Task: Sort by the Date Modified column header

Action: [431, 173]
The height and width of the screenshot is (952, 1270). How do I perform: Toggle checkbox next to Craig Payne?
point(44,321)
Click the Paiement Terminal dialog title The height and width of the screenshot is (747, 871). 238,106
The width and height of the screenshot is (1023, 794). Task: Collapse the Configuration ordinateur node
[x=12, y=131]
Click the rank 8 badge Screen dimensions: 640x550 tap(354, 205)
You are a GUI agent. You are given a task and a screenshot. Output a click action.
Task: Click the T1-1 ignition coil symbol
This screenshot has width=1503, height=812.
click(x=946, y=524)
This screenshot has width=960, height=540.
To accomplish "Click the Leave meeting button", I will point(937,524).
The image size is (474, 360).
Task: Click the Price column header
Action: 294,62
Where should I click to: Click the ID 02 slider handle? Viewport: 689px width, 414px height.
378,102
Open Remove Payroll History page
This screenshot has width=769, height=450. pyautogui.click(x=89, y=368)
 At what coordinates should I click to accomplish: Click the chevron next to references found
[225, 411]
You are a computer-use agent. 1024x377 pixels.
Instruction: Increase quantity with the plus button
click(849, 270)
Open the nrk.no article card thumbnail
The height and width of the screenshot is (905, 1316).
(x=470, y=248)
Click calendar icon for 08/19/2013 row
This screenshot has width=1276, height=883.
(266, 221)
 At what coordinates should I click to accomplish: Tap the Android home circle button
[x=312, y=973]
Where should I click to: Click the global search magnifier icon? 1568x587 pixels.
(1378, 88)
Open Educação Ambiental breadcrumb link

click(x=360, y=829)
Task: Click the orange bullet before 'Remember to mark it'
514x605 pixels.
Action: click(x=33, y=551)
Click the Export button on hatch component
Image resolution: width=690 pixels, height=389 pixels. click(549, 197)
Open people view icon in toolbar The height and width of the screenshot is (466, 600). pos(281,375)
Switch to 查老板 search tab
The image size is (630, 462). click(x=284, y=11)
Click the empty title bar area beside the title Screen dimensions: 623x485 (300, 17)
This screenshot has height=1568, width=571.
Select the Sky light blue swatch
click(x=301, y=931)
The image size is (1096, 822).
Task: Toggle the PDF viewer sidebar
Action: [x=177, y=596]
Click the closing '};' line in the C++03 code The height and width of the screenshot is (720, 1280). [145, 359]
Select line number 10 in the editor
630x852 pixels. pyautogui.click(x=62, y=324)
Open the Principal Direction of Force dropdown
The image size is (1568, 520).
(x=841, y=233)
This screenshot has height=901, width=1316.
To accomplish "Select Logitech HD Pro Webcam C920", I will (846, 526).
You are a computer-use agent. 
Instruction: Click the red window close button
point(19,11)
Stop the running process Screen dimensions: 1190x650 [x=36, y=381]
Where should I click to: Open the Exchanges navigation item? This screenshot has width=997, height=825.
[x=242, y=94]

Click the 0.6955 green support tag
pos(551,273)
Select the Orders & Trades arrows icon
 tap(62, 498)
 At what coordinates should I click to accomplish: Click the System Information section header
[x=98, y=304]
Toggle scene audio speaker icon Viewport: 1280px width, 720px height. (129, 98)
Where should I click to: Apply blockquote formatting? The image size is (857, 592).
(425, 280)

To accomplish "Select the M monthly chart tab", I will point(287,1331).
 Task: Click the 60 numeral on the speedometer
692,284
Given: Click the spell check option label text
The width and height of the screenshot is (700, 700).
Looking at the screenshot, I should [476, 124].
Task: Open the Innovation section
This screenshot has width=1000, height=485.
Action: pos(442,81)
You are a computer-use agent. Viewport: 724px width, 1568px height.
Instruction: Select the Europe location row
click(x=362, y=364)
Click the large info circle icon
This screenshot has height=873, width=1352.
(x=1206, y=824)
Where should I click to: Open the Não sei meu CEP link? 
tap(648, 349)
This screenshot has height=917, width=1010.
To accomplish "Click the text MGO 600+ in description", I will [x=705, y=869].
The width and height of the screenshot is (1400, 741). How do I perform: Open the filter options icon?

□ □ □

■ **Assignment**: Retype, exactly as written, each line from the one that has "This screenshot has height=917, width=1010." to the bottom of the entries above, and include both of those lines.

■ **Output**:
This screenshot has height=917, width=1010.
To accomplish "Click the text MGO 600+ in description", I will [x=705, y=869].
The width and height of the screenshot is (1400, 741). How do I perform: Open the filter options icon?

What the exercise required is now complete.